PROMOUVOIR LES INTÉRÊTS DES FEMMES
La promotion des intérêts des femmes en dehors des réunions permet de veiller à la protection effective de leurs droits fonciers au quotidien. Les initiatives novatrices, consistant par exemple à organiser des présentations réalisées par un panel constitué de femmes ou à rédiger des ouvrages et des notes stratégiques sur les droits fonciers des femmes, doivent toujours donner la parole aux femmes et présenter leur point de vue. Des supports audiovisuels peuvent être utilisés pour exposer et documenter les obstacles auxquels les femmes doivent faire face pour sécuriser leurs droits fonciers. Si elles sont intégrées aux activités du projet, les idées formulées par les femmes peuvent servir à rechercher des financements pour les initiatives de protection des terres communautaires.
NOTER TOUTES LES IDÉES
Consigner toutes les idées formulées par les femmes permet d’assurer leur prise en compte dans la décision finale. Il convient de donner à la communauté la possibilité de récapituler les éléments abordés au cours de la réunion pour veiller à ce que la décision finale soit représentative des principales idées évoquées.

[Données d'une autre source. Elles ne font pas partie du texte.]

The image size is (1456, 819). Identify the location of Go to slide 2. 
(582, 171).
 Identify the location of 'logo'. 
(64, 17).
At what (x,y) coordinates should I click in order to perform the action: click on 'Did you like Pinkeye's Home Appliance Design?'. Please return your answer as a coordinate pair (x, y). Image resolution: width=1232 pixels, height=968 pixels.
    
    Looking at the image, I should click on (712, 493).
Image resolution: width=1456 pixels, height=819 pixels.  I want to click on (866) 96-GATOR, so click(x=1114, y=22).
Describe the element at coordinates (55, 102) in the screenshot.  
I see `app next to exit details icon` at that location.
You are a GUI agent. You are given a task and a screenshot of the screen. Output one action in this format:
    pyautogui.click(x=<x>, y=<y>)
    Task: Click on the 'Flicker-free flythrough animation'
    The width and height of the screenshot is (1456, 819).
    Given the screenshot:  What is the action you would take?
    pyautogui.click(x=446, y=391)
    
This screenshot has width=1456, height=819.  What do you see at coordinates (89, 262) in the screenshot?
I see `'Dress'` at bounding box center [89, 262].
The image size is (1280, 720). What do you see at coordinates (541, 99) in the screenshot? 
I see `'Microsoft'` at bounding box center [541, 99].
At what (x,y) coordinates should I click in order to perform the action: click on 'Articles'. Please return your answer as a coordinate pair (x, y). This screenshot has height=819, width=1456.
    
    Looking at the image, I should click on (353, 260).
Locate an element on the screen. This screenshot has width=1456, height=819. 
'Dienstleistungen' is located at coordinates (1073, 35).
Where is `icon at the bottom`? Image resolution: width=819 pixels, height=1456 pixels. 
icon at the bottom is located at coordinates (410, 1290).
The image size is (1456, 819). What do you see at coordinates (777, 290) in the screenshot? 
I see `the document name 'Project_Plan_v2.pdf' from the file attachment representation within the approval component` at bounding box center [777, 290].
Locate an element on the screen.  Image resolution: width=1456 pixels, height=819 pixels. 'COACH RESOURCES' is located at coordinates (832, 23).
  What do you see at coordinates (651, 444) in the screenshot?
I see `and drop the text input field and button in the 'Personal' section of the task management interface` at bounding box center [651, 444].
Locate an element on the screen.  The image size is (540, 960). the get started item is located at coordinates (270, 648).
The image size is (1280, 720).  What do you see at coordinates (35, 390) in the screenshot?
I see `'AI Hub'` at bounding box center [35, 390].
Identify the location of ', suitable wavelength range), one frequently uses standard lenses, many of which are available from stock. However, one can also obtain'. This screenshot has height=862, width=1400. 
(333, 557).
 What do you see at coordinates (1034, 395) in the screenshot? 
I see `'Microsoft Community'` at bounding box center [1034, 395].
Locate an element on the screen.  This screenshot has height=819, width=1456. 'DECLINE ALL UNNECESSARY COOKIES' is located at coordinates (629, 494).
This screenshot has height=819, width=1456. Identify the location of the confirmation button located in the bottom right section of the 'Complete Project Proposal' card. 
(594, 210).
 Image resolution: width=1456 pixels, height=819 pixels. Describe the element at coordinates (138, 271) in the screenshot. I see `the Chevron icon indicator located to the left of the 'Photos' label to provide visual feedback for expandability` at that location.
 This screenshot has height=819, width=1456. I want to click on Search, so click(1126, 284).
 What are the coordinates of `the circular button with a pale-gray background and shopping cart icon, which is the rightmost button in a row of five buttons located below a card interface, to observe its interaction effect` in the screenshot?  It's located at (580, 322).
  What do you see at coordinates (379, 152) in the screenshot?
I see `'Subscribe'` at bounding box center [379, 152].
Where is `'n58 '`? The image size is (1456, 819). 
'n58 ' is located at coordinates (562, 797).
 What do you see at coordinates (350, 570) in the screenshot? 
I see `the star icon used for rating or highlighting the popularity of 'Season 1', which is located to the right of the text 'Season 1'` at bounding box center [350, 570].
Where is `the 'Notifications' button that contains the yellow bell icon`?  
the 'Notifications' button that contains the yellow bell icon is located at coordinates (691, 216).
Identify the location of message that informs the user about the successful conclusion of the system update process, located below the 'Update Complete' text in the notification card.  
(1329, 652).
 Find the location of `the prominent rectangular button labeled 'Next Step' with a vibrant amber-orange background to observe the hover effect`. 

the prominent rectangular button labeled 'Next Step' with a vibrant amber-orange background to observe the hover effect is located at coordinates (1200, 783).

INCITER LES FEMMES À PRENDRE L’INITIATIVE
Les femmes doivent être à l’initiative du plaidoyer en faveur de leurs droits fonciers à l’échelle de la communauté et assumer le rôle de meneuses et de défenseuses de leur propre cause. Il faut donc qu’elles participent aux différentes initiatives visant à leur transmettre des compétences en leadership. Mais surtout, les femmes doivent avoir la possibilité de travailler en collaboration avec les chefs communautaires et de participer à des forums nationaux ou à des réunions communautaires où elles seront en mesure d’échanger avec les dirigeants au sujet des politiques foncières nationales ou régionales.

Comment garantir l’élection de femmes à des postes dirigeants
DÉCONSTRUIRE LES RÔLES SEXOSPÉCIFIQUES
L’accession des femmes à des postes de direction suppose la déconstruction des rôles sexospécifiques et la redéfinition des rôles en matière d’exercice du pouvoir. Remettre en question le caractère masculin et ferme du pouvoir et introduire de nouvelles normes quant à son exercice aide les femmes à assumer une position d’autorité.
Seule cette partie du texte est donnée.